▶ What the exercise asks:
Report how many lines of the records below contain the string "left", where case must match exactly. Give only the number.

▶ Data:
◆ ◆ ◆ ◆

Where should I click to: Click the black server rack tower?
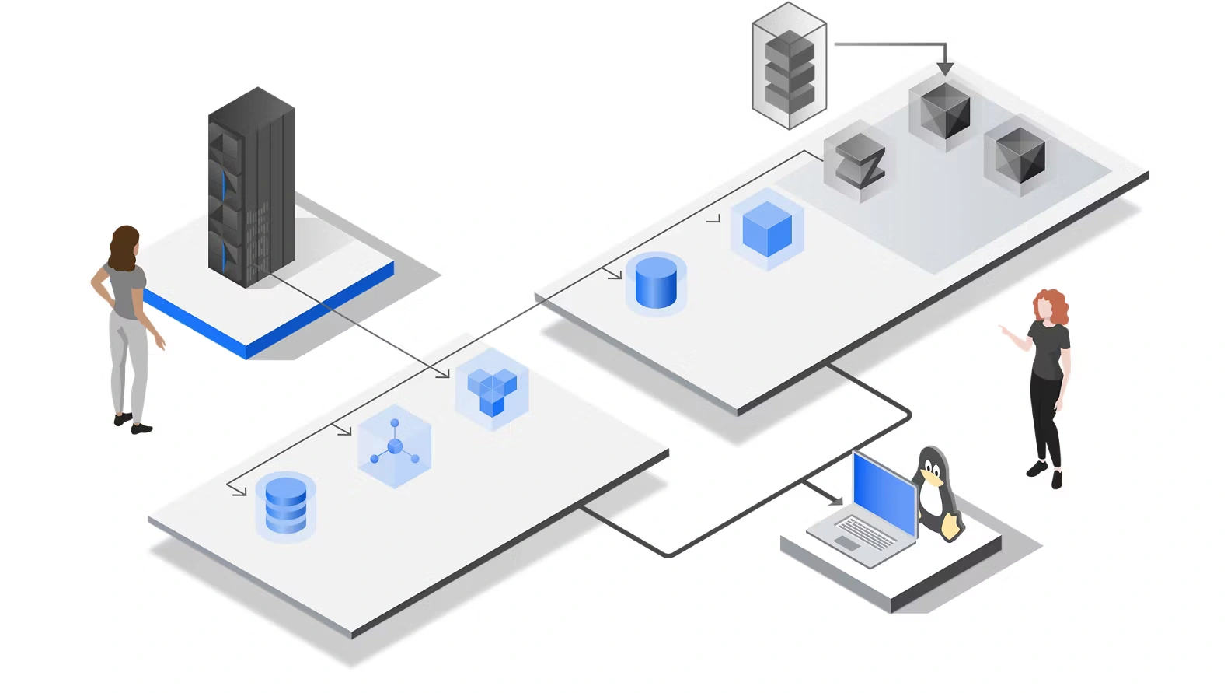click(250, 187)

◆ ◆ ◆ ◆

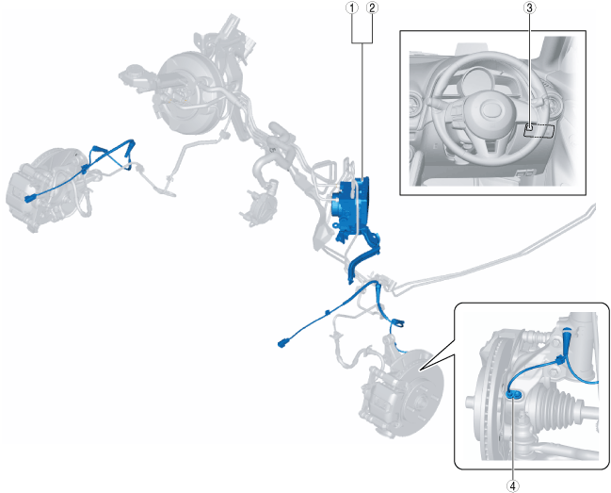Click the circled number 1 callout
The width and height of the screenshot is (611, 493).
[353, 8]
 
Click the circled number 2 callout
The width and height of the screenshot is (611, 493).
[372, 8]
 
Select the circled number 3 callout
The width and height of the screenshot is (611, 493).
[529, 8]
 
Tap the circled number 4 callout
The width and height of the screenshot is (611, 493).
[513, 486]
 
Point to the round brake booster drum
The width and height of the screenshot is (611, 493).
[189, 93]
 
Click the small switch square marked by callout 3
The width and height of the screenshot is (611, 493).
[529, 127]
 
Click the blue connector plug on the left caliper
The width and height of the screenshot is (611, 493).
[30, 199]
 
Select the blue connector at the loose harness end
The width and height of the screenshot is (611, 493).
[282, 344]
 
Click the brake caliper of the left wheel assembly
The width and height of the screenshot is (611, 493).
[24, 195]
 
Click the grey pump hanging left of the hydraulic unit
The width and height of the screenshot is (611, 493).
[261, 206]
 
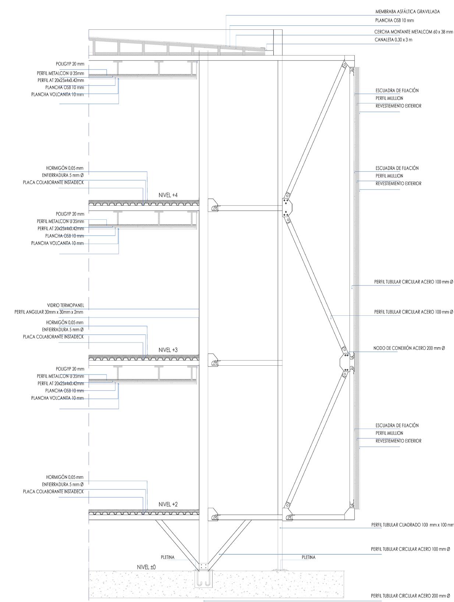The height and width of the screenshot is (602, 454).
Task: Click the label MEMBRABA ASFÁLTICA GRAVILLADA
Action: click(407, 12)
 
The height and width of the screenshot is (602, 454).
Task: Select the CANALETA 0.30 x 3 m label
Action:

◆ ◆ ◆ ◆

▶ Response for this exercise:
3